[start of Listing]
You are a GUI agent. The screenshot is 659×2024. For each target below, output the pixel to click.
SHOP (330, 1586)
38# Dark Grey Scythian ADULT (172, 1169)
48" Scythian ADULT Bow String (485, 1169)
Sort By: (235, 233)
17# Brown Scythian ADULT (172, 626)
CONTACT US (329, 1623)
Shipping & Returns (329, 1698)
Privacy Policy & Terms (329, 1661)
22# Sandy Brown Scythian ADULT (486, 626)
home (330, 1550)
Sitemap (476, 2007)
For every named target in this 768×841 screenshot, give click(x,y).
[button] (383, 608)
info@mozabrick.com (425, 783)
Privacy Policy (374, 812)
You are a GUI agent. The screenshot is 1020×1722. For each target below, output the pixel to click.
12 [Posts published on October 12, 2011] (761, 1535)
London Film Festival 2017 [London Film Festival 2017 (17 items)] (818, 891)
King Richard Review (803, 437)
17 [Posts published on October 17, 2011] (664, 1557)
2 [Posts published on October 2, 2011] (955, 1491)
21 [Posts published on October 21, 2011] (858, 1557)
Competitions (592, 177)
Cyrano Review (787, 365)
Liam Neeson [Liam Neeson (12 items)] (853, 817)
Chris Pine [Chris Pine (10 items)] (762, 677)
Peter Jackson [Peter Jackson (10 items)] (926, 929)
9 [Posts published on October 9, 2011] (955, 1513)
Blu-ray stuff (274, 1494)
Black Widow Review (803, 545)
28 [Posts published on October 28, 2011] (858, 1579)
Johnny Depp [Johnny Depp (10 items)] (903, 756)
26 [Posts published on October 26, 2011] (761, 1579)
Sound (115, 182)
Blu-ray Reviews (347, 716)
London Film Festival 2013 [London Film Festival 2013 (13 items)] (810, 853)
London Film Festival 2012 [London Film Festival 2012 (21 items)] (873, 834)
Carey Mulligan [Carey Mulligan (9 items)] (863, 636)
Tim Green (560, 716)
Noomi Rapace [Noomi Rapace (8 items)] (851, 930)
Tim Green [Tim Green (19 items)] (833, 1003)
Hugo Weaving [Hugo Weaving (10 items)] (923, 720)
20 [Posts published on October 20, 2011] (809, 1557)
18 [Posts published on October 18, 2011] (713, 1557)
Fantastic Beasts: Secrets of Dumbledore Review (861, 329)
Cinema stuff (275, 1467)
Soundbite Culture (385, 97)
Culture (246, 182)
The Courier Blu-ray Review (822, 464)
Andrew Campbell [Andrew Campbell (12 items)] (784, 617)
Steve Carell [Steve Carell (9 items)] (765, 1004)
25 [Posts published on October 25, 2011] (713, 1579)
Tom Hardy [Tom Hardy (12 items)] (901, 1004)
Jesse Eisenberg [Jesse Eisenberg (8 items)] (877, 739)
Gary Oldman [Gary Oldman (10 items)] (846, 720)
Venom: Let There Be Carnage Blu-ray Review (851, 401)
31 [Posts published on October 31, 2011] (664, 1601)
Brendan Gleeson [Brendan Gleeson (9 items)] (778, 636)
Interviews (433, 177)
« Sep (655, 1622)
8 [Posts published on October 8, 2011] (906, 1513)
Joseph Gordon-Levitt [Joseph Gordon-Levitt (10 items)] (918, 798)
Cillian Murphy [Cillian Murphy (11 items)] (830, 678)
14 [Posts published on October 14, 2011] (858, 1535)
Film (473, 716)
[end of Listing]
Request:
Can you rewrite all of the lines above as a numbered list, leaving out any blank lines?

Task response:
1. You are a GUI agent. The screenshot is 659×2024. For each target below, output the pixel to click.
2. SHOP (330, 1586)
3. 38# Dark Grey Scythian ADULT (172, 1169)
4. 48" Scythian ADULT Bow String (485, 1169)
5. Sort By: (235, 233)
6. 17# Brown Scythian ADULT (172, 626)
7. CONTACT US (329, 1623)
8. Shipping & Returns (329, 1698)
9. Privacy Policy & Terms (329, 1661)
10. 22# Sandy Brown Scythian ADULT (486, 626)
11. home (330, 1550)
12. Sitemap (476, 2007)
13. For every named target in this 768×841 screenshot, give click(x,y).
14. [button] (383, 608)
15. info@mozabrick.com (425, 783)
16. Privacy Policy (374, 812)
17. You are a GUI agent. The screenshot is 1020×1722. For each target below, output the pixel to click.
18. 12 [Posts published on October 12, 2011] (761, 1535)
19. London Film Festival 2017 [London Film Festival 2017 (17 items)] (818, 891)
20. King Richard Review (803, 437)
21. 17 [Posts published on October 17, 2011] (664, 1557)
22. 2 [Posts published on October 2, 2011] (955, 1491)
23. 21 [Posts published on October 21, 2011] (858, 1557)
24. Competitions (592, 177)
25. Cyrano Review (787, 365)
26. Liam Neeson [Liam Neeson (12 items)] (853, 817)
27. Chris Pine [Chris Pine (10 items)] (762, 677)
28. Peter Jackson [Peter Jackson (10 items)] (926, 929)
29. 9 [Posts published on October 9, 2011] (955, 1513)
30. Blu-ray stuff (274, 1494)
31. Black Widow Review (803, 545)
32. 28 [Posts published on October 28, 2011] (858, 1579)
33. Johnny Depp [Johnny Depp (10 items)] (903, 756)
34. 26 [Posts published on October 26, 2011] (761, 1579)
35. Sound (115, 182)
36. Blu-ray Reviews (347, 716)
37. London Film Festival 2013 [London Film Festival 2013 (13 items)] (810, 853)
38. London Film Festival 2012 [London Film Festival 2012 (21 items)] (873, 834)
39. Carey Mulligan [Carey Mulligan (9 items)] (863, 636)
40. Tim Green (560, 716)
41. Noomi Rapace [Noomi Rapace (8 items)] (851, 930)
42. Tim Green [Tim Green (19 items)] (833, 1003)
43. Hugo Weaving [Hugo Weaving (10 items)] (923, 720)
44. 20 [Posts published on October 20, 2011] (809, 1557)
45. 18 [Posts published on October 18, 2011] (713, 1557)
46. Fantastic Beasts: Secrets of Dumbledore Review (861, 329)
47. Cinema stuff (275, 1467)
48. Soundbite Culture (385, 97)
49. Culture (246, 182)
50. The Courier Blu-ray Review (822, 464)
51. Andrew Campbell [Andrew Campbell (12 items)] (784, 617)
52. Steve Carell [Steve Carell (9 items)] (765, 1004)
53. 25 [Posts published on October 25, 2011] (713, 1579)
54. Tom Hardy [Tom Hardy (12 items)] (901, 1004)
55. Jesse Eisenberg [Jesse Eisenberg (8 items)] (877, 739)
56. Gary Oldman [Gary Oldman (10 items)] (846, 720)
57. Venom: Let There Be Carnage Blu-ray Review (851, 401)
58. 31 [Posts published on October 31, 2011] (664, 1601)
59. Brendan Gleeson [Brendan Gleeson (9 items)] (778, 636)
60. Interviews (433, 177)
61. « Sep (655, 1622)
62. 8 [Posts published on October 8, 2011] (906, 1513)
63. Joseph Gordon-Levitt [Joseph Gordon-Levitt (10 items)] (918, 798)
64. Cillian Murphy [Cillian Murphy (11 items)] (830, 678)
65. 14 [Posts published on October 14, 2011] (858, 1535)
66. Film (473, 716)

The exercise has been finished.